62. Compte tenu de ce qui précède, il y a eu violation de l’article 6 §§ 1 et 3 d) de la Convention.

b) Condamnation du requérant pour atteinte à l’intimité de la vie privée de V. et de C. et corruption du mineur, C.

63. La Cour observe que les déclarations des témoins V., C. et des époux S. ne sont pas le seul élément sur lequel les juridictions de fond ont fondé la condamnation du requérant pour atteinte à l’intimité de la vie privée de V. et de C. et corruption du mineur, C. Ainsi, en ce qui concerne le délit d’atteinte à l’intimité de la vie privée des victimes, ces juridictions ont également tenu compte des quatorze cassettes vidéo sur les relations sexuelles du requérant avec C. et V., filmées à leur insu (ce que le requérant avait admis lors de l’enquête préliminaire), et visionnées avec son compagnon, (fait également reconnu par le requérant dans ses conclusions d’appel). Quant au délit de corruption du mineur C., le requérant a lui-même précisé, dans ses conclusions d’appel, avoir visionné des cassettes pornographiques en compagnie de C., tout en se masturbant. Eu égard à ces éléments, la Cour estime que les déclarations des témoins à charge ne revêtaient pas un caractère déterminant quant à la condamnation concernée.

64. En ce qui concerne les témoins à décharge, la Cour constate que le requérant n’a pas indiqué précisément, s’agissant de sa condamnation pour atteinte à l’intimité de la vie privée de V. et de C. et corruption du mineur, C., les circonstances sur lesquelles ces trois personnes auraient selon lui dû être entendues et n’a donc pas démontré que leur audition aurait pu apporter des éléments nouveaux et pertinents pour sa défense.

65. Au vu des considérations qui précèdent, la Cour ne saurait, s’agissant de la condamnation du requérant pour atteinte à l’intimité de la vie privée de V. et de C. et corruption du mineur, C., conclure à une violation du droit du requérant à un procès équitable du fait du refus de l’audition des témoins tant à charge qu’à décharge sollicitée par le requérant.
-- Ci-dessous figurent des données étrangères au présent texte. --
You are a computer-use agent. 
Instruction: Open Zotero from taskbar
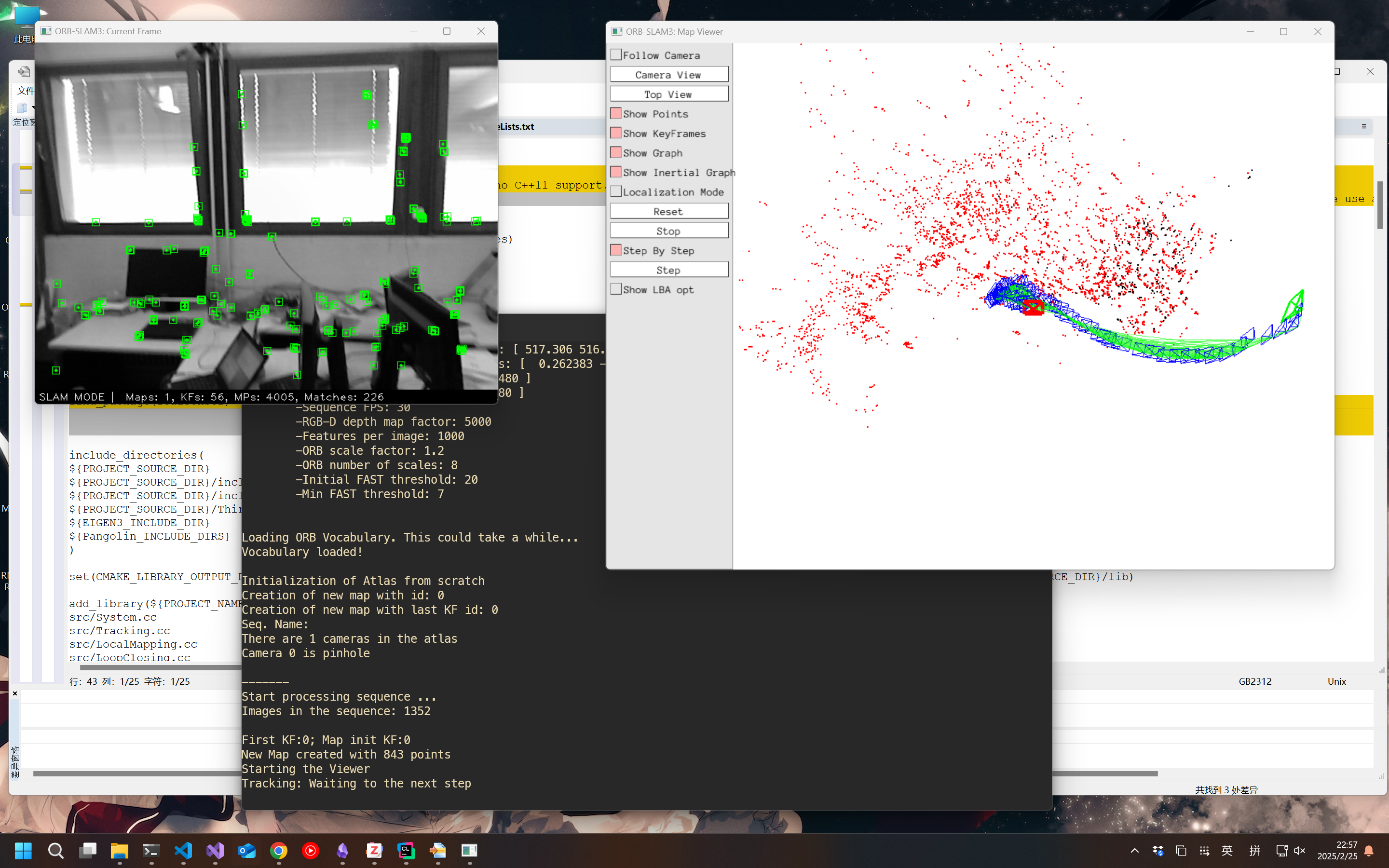[374, 850]
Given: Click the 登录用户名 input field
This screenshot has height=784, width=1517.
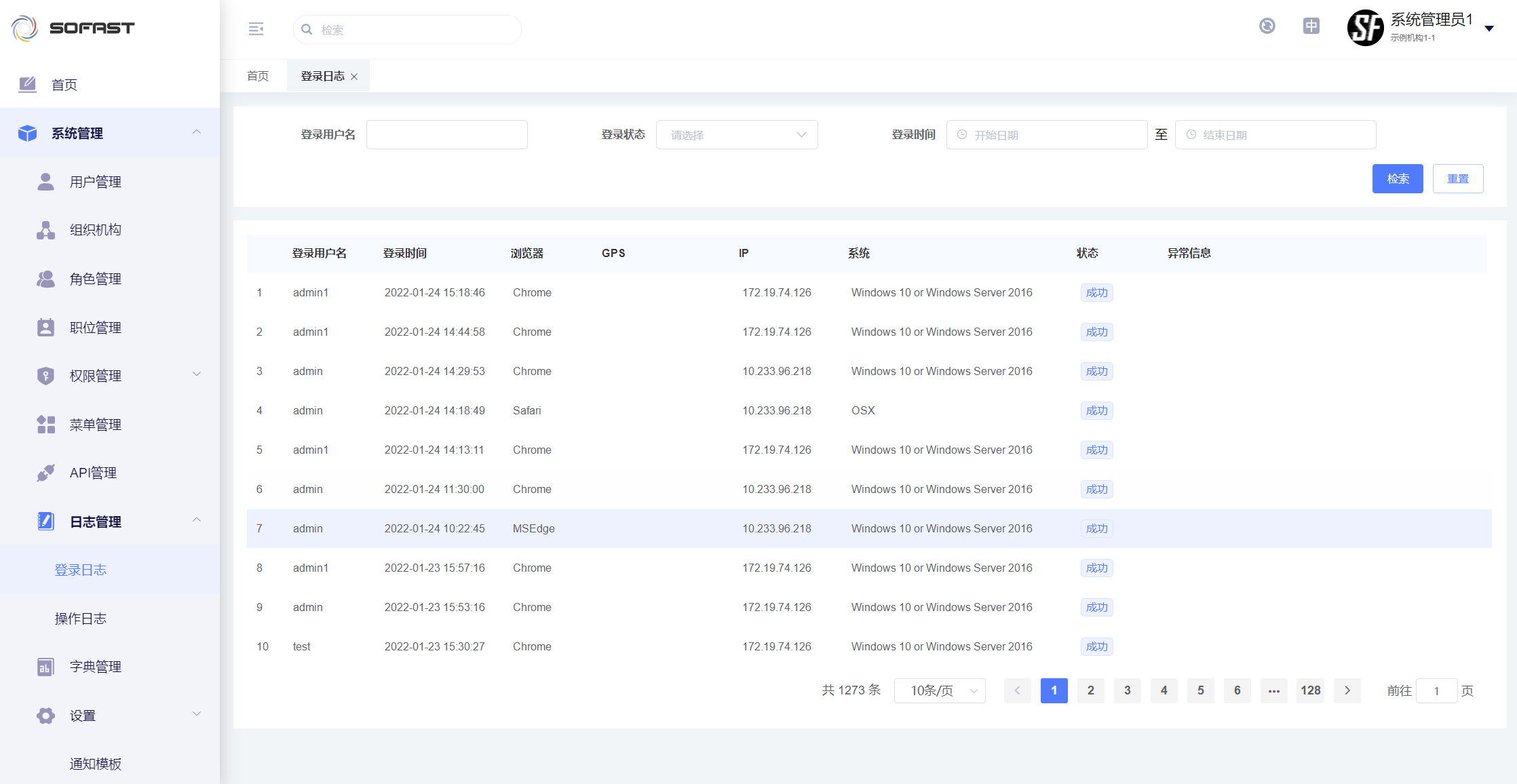Looking at the screenshot, I should pyautogui.click(x=446, y=135).
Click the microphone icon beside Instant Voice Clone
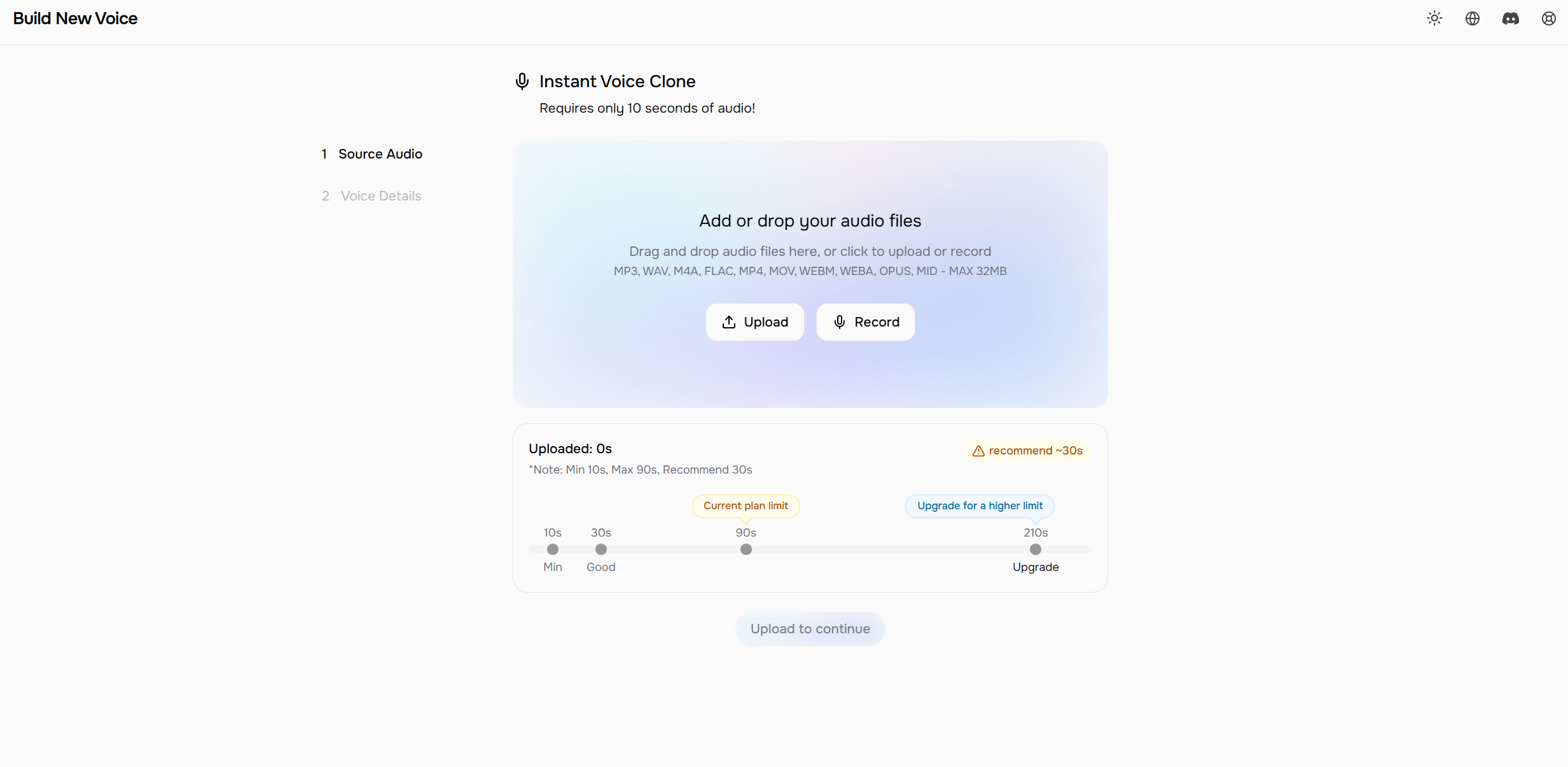1568x767 pixels. (522, 81)
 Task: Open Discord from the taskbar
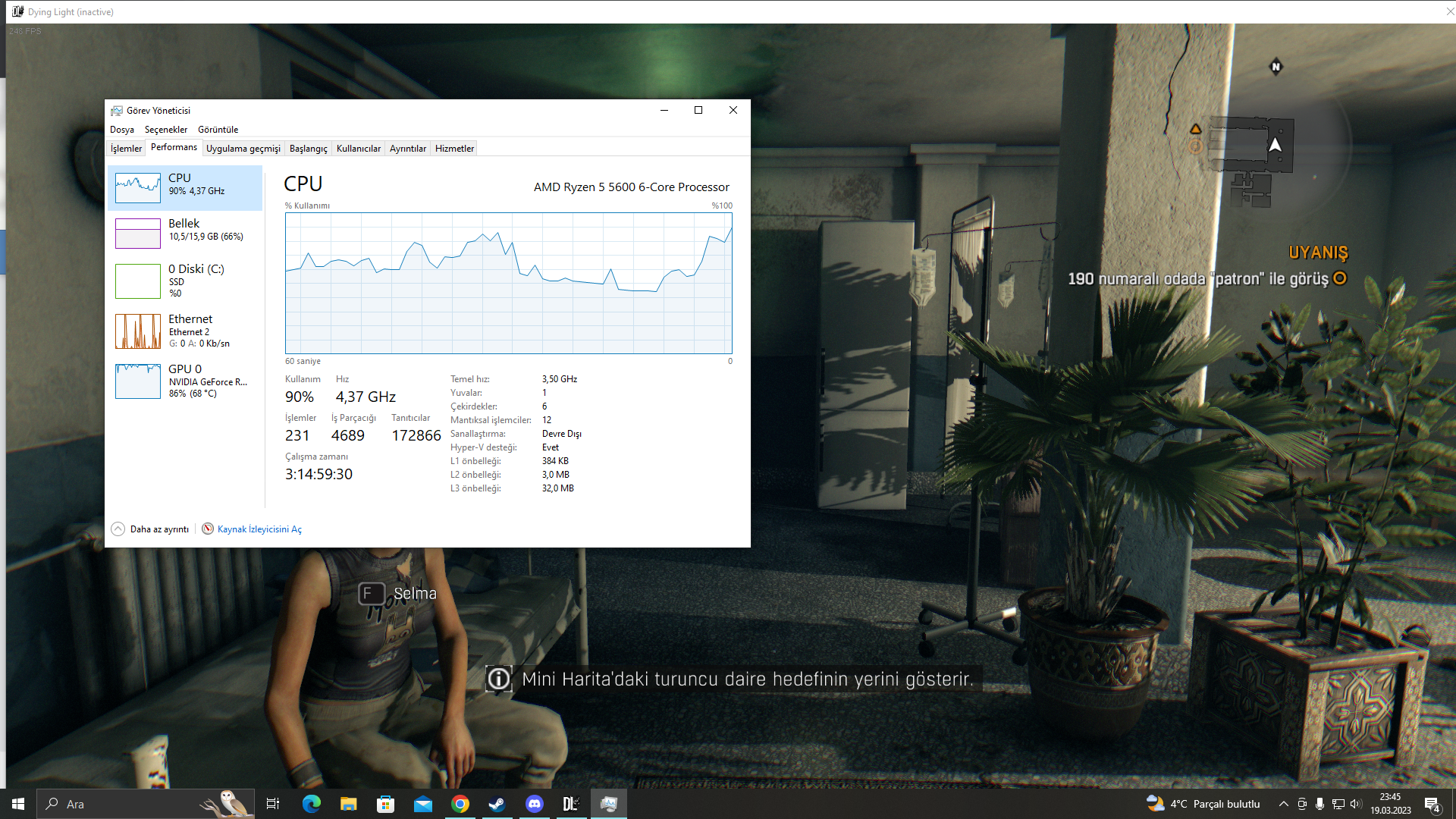click(x=535, y=804)
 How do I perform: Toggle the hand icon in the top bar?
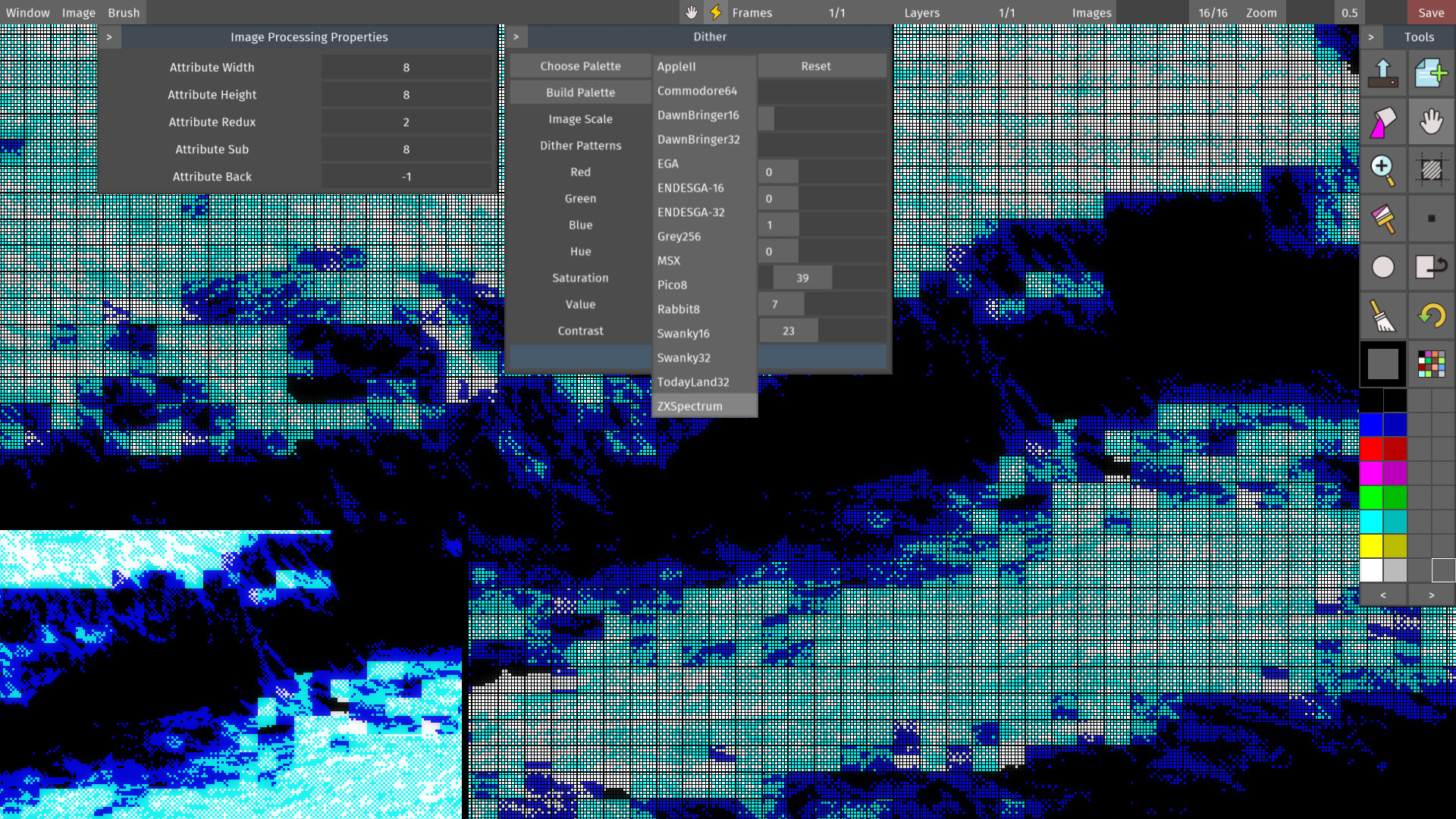pos(691,12)
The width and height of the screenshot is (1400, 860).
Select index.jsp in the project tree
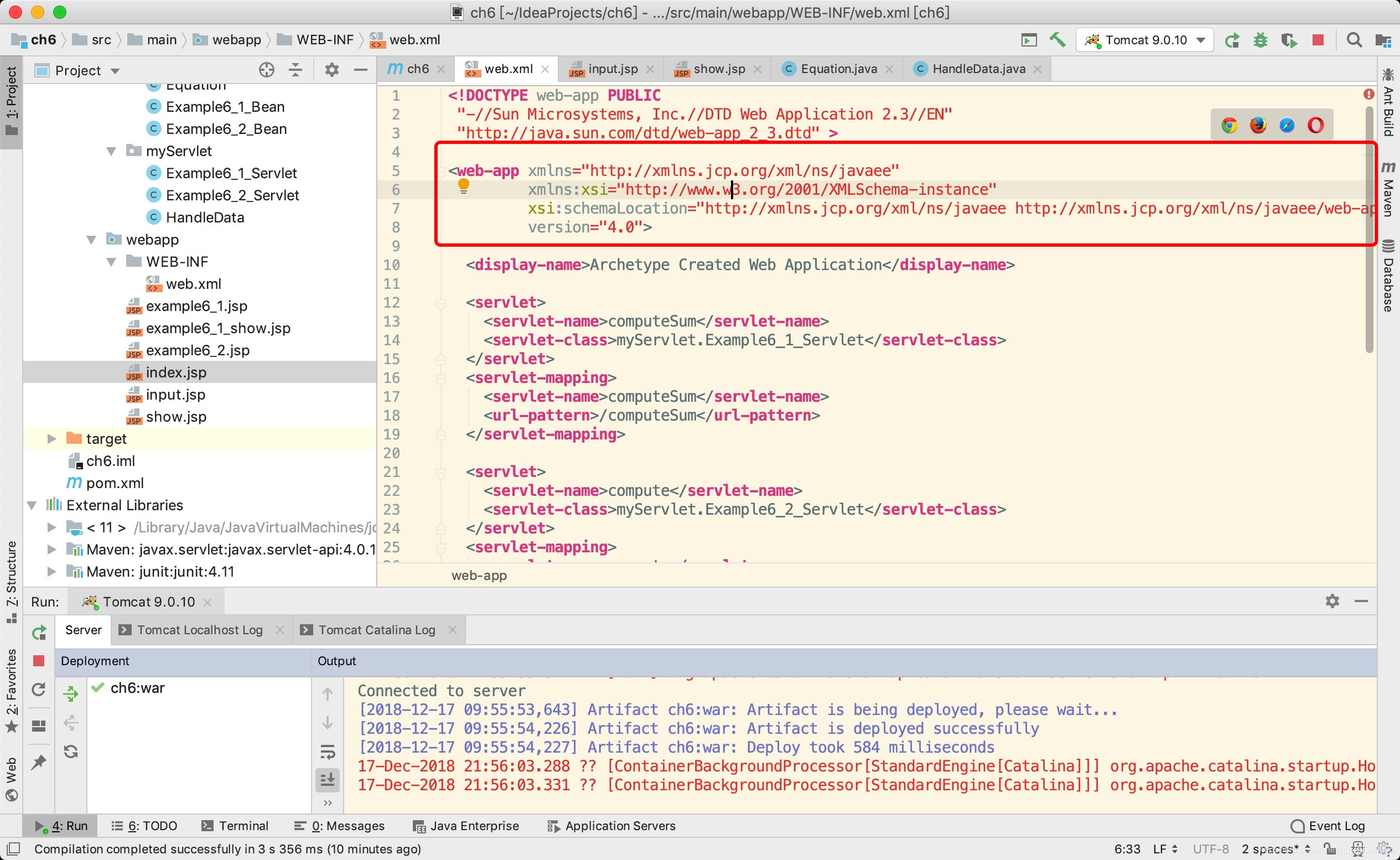pyautogui.click(x=176, y=372)
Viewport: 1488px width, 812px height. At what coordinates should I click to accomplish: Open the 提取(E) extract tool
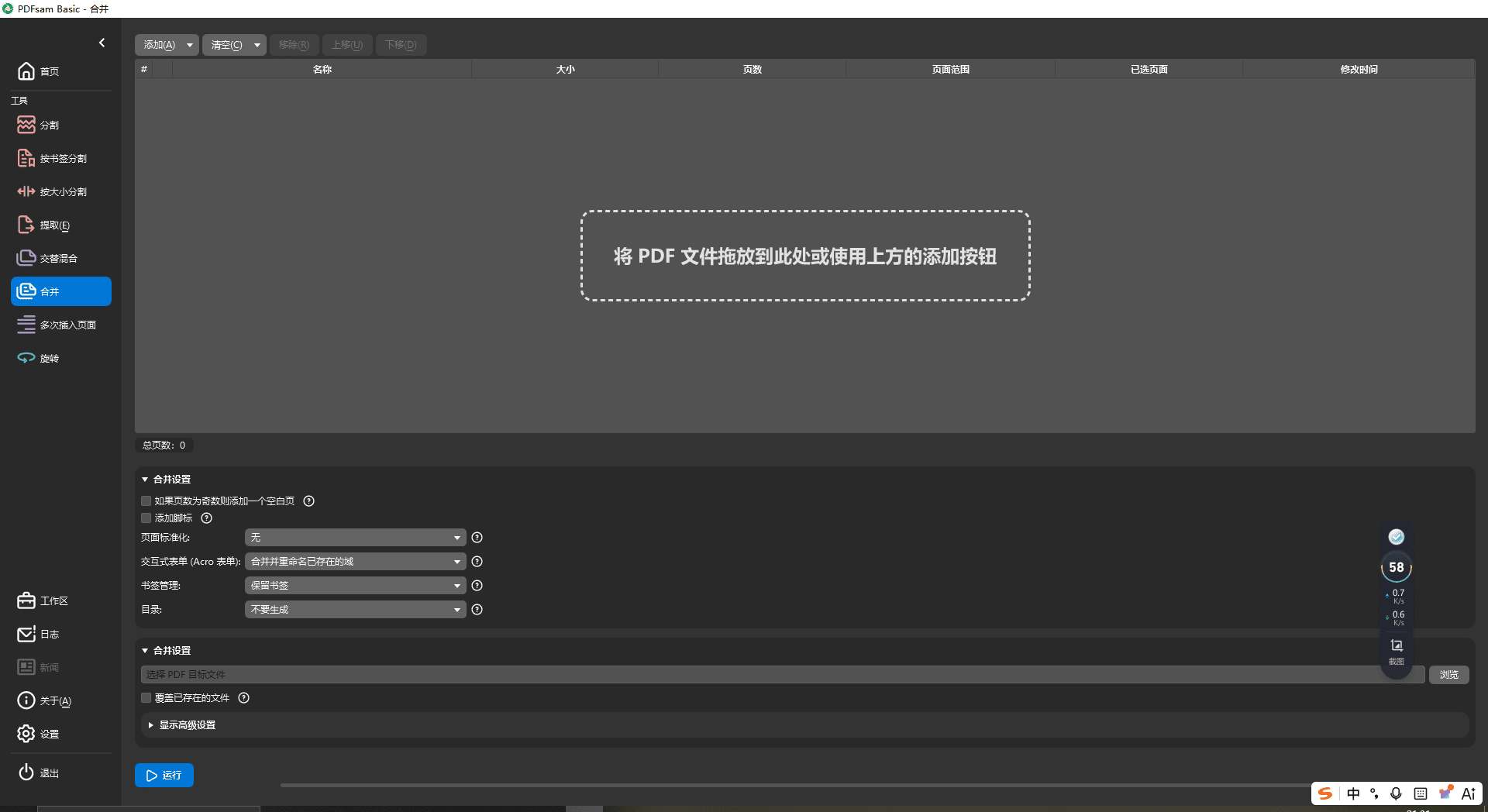[55, 225]
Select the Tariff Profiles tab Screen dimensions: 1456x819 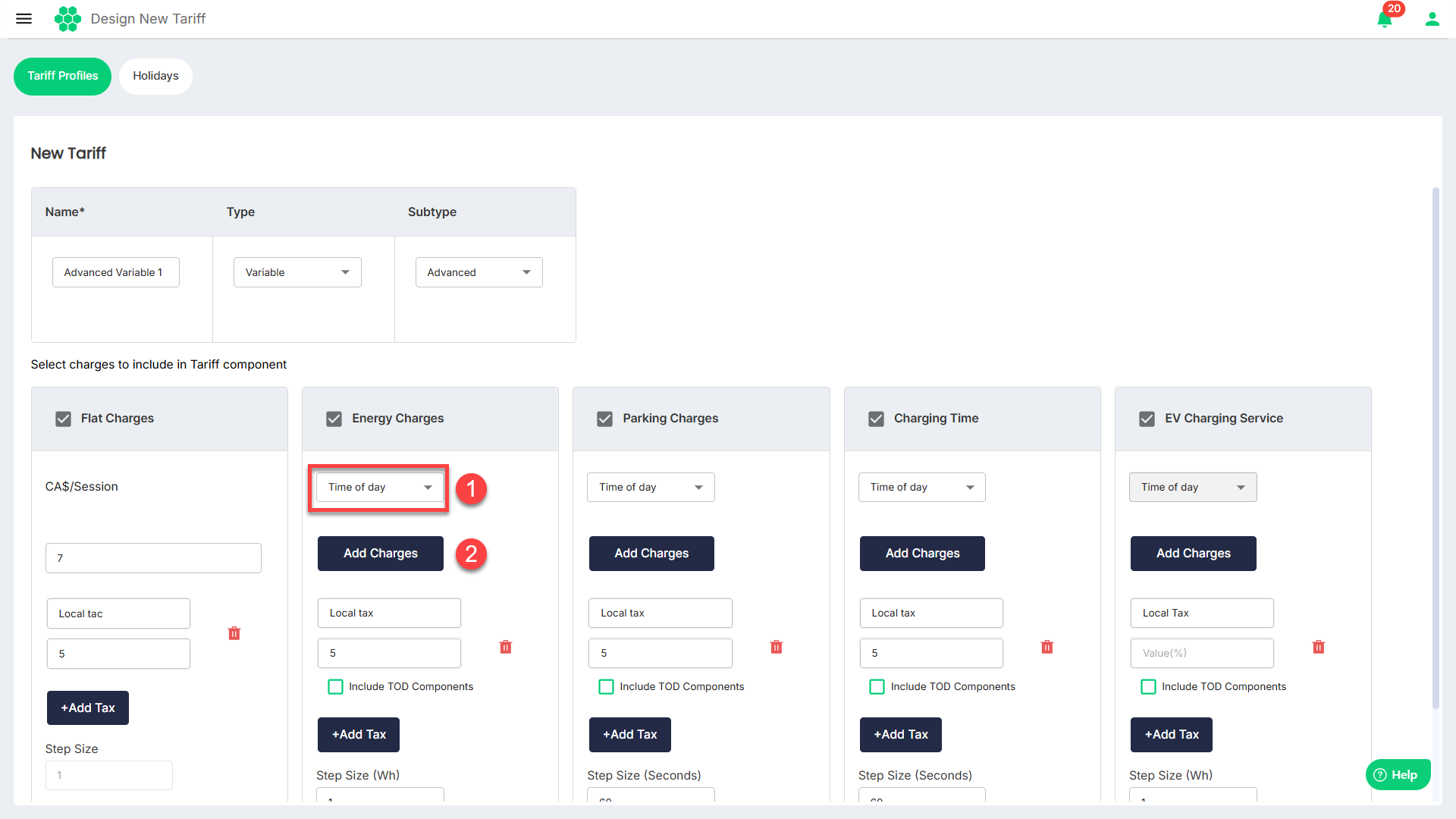62,76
Partant, il n’y a pas eu violation de l’article 6 §§ 1 et 3 d) de la Convention sur cet aspect.

II. SUR L’APPLICATION DE L’ARTICLE 41 DE LA CONVENTION

66. Aux termes de larticle 41 de la Convention,

« Si la Cour déclare qu’il y a eu violation de la Convention ou de ses Protocoles, et si le droit interne de la Haute Partie contractante ne permet d’effacer qu’imparfaitement les conséquences de cette violation, la Cour accorde à la partie lésée, s’il y a lieu, une satisfaction équitable. »

A. Dommage

67. Le requérant sollicite la mise en œuvre de l’article 626-1 du code de procédure pénal français. Subsidiairement, il réclame la somme de 50 000 euros (EUR) au titre de préjudice moral en raison de la peine privative de liberté à laquelle il a été condamné et de la perte de son emploi à la boulangerie pâtisserie des époux S. qui y a été consécutive. Il réclame également la somme de 39 170 EUR à titre de préjudice matériel couvrant sa perte de revenus.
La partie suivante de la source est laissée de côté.